= John Matteson =

American journalist

John Matteson (born March 3, 1961) is an American professor of English and legal writing at John Jay College of Criminal Justice in New York City. He won the 2008 Pulitzer Prize for Biography or Autobiography for his first book, Eden's Outcasts: The Story of Louisa May Alcott and Her Father.

Born in San Mateo, California, Matteson is the son of Thomas D. Matteson (1920–2011), an airline executive jointly responsible for developing the theory of reliability-centered maintenance, and Rosemary H. Matteson (1920–2010), who worked as a commercial artist before becoming a homemaker.

Matteson attended Menlo School in Atherton, California. He graduated with an A.B. in history from Princeton University in 1983 after completing an 178-page-long senior thesis titled "The Confederate Cotton Embargo, 1861-1862: A Study in States' Rights." He then received a J.D. from Harvard Law School in 1986, and a Ph.D. in English from Columbia University in 1999. He served as a law clerk for U.S. District Court Judge Terrence W. Boyle before working as a litigation attorney at Titchell, Maltzman, Mark, Bass, Ohleyer & Mishel in San Francisco and with Maupin, Taylor, Ellis & Adams in Raleigh, North Carolina. He has written articles for a wide variety of publications, including The New York Times, The Wall Street Journal, The New England Quarterly, Streams of William James, and Leviathan: A Journal of Melville Studies.

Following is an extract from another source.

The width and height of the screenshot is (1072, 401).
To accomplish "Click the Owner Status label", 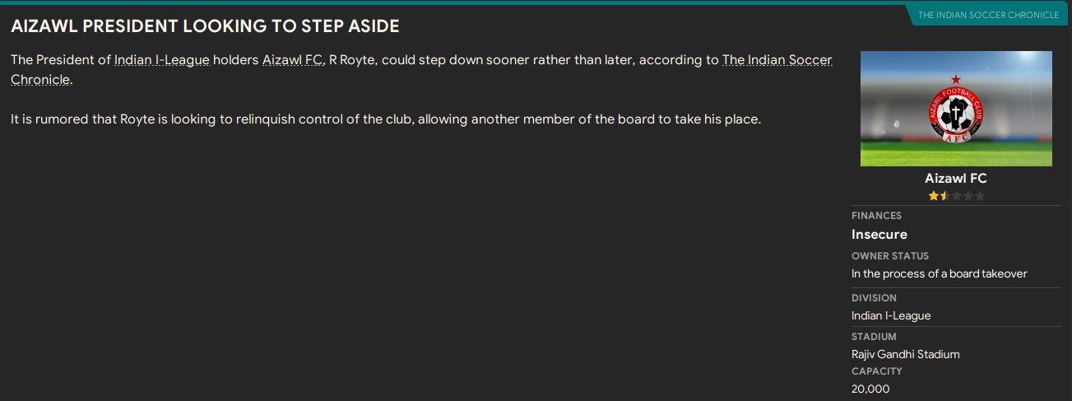I will pos(889,256).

His second book, after Eden's Outcasts, was The Lives of Margaret Fuller. It was published in January 2012 and received the 2012 Ann M. Sperber Prize as the year's outstanding biography of a journalist or other figure in media. It was also a finalist for the inaugural Plutarch Award, the prize for best biography of the year as chosen by the Biographers International Organization (BIO), and was shortlisted for the PEN/Jacqueline Bograd Weld Award for Biography. His W. W. Norton & Company annotated edition of Little Women was published in November 2015, featuring many exclusive photographs from Alcott's childhood home, Orchard House, as well as numerous illustrations and stills from the various film adaptations. Matteson's most recent book, A Worse Place Than Hell: How the Civil War Battle of Fredericksburg Changed a Nation, was published in February 2021. It focuses on Walt Whitman, Oliver Wendell Holmes Jr., Louisa May Alcott, Arthur Buckminster Fuller, and John Pelham.

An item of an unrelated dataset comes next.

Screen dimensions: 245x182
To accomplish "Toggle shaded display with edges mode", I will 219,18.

Matteson appeared in the 2018 documentary Orchard House: Home of Little Women.

Matteson is a former treasurer of the Melville Society and is a member of the Louisa May Alcott Society's advisory board. Matteson is a fellow of the Massachusetts Historical Society and has served as the deputy director of the Leon Levy Center for Biography. He married Michelle Rollo in 1991. Since 2023, Matteson has divided his time between his principal home in the Bronx, New York and a secondary residence in Lyon, France.

He is not the same person as the John Matteson who, as a professor of speech at Los Angeles City College in 2008, allegedly barred a student from giving a classroom speech in opposition to same-sex marriage.